Em 2014, 11 anos depois, durante reunião do plenário e em entrevista, o então deputado comete novamente essa violência. E segue seu discurso atacando a atuação de Maria do Rosário em defesa dos direitos humanos, após seu discurso contra os crimes da ditadura militar.
A violência política desencadeou ataques de pânico e depressão em Maria Laura, filha da deputada, que desenvolveu anorexia. Em 2017, ainda menor de idade, ela passou a ser o alvo. Divulgavam suas fotos com informações falsas.
O fascista foragido Allan Santos fez declarações na época defendendo a exposição da adolescente com a justificativa de que Maria do Rosário atrapalhava Bolsonaro. O motivo principal era porque, às vésperas das eleições, as declarações criminosas do então presidenciável contra a deputada vieram à tona novamente.
Manuela D’Ávila e sua filha Laura também foram alvo de ameaças e agressões físicas nas ruas, incentivadas pela rede de ódio que foi se fortalecendo e se empoderando. Aos 2 meses de idade, Laura levou um tapa. Aos 6 anos, sofreu ameaça de estupro.
Agora foi comigo e com minha filha, que, aos 3 anos, está sofrendo ameaças de morte e estupro porque sua mãe é uma vereadora negra, feminista e bissexual. E isso não sou eu que afirmo, são os próprios e-mails dos criminosos.
Começo falando de duas mulheres que sofreram violência política de gênero anteriormente a mim porque há um padrão na forma de nos violentar. A covardia fascista tem como método a ameaça a crianças e familiares de seus oponentes com o objetivo de intimidação. São 20 anos desde o primeiro ataque de Bolsonaro a Maria do Rosário, e os comentários na internet sobre as ameaças que estamos sofrendo são exatamente os mesmos.
Se, apesar disso, em todos esses anos avançamos, foi graças à força de mulheres que não desistiram de ocupar a política e denunciar a violência. Avançamos, mas não o suficiente para evitar que mais crianças sejam atacadas pelo único motivo de suas mães disputarem a política.
Durante a ditadura militar na América Latina, filhos de militantes também foram alvo de violência.
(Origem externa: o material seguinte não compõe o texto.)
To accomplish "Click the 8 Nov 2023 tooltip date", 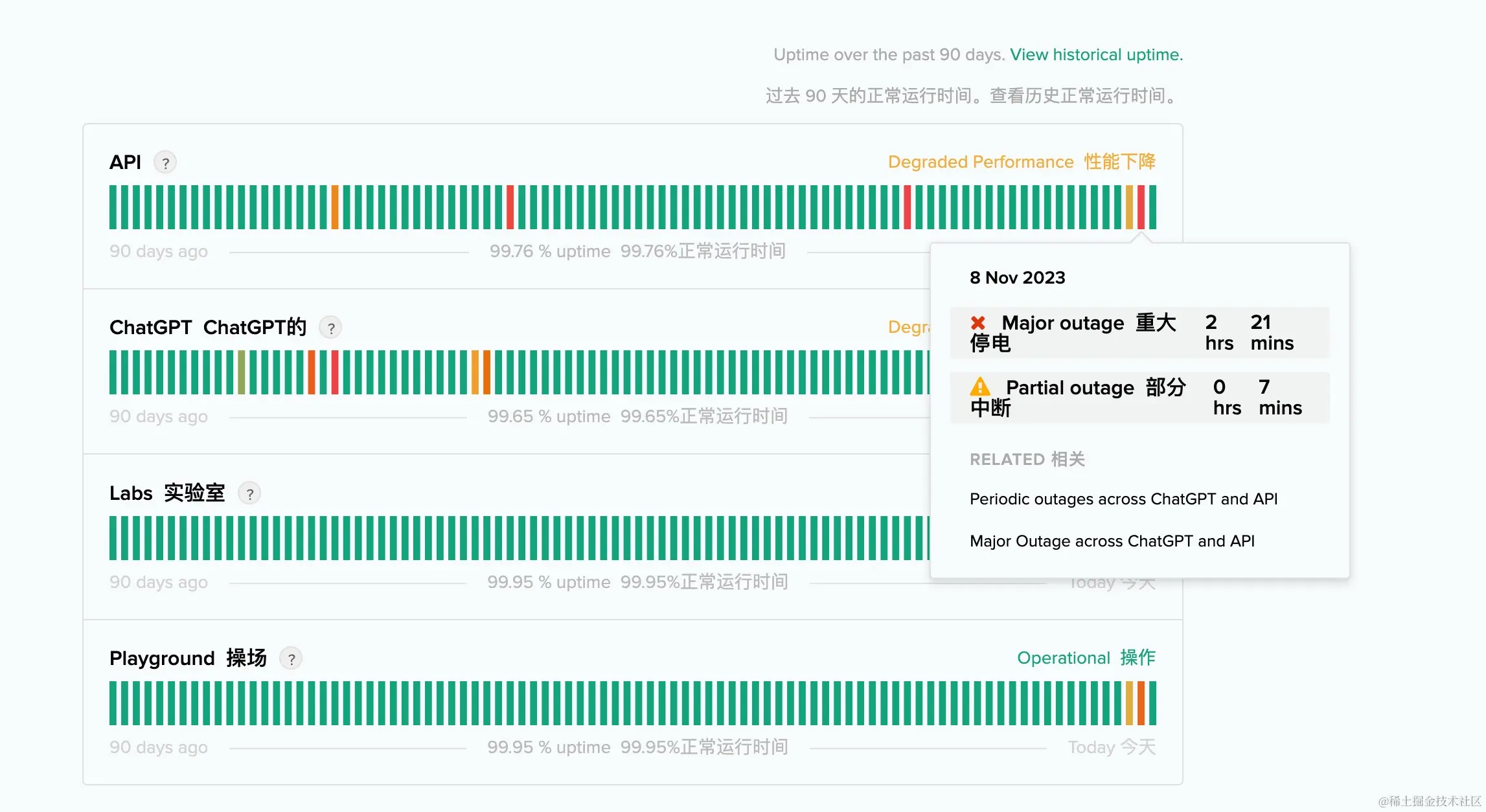I will 1017,278.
A mineira Maria Amélia de Almeida Teles é exemplo disso. Amelinha, aos 27 anos, além de ter sido presa e torturada fisicamente, seus próprios filhos de 4 e 5 anos foram obrigados a ver a mãe ser violentada. Quem comandou e efetivou a tortura foi o coronel Brilhante Ustra, ídolo dos fascistas.
Eu não quero deixar para minha filha e para as crianças do nosso país, que hoje estão ameaçadas de morte, a impunidade dos agressores. Não quero a perpetuação de um legado de violência e de ódio, eu serei parte da construção de outro futuro.
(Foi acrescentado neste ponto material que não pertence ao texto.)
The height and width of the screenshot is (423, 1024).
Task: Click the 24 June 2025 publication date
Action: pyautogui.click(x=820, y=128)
Hoje, em um regime democrático, eu estou com medo. Por mim, mas principalmente pela minha filha. A violência psicológica já aconteceu. Mas escolho um lugar para construir minha coragem. Eu não quero deixar para minha filha e para as crianças do nosso país, que hoje estão ameaçadas de morte, a impunidade dos agressores. Não quero a perpetuação de um legado de violência e de ódio, eu serei parte da construção de outro futuro. Em que as mulheres não sejam constantemente violentadas por ocupar a política e o espaço público. Para que a gente possa lutar ao mesmo tempo que escolhemos ser mães.
Nós temos agora um novo governo. Somos mais experientes em relação aos métodos de ataque dos grupos de ódio. E eu tenho uma esperança: não ter que contar para minha filha que somos alvo de ameaças. Um dia, vou poder dizer a ela que nós fomos linha de frente da derrota do fascismo no nosso país e do combate à violência política de gênero. Covardes são eles que ameaçam nossas crianças, a gente é coragem!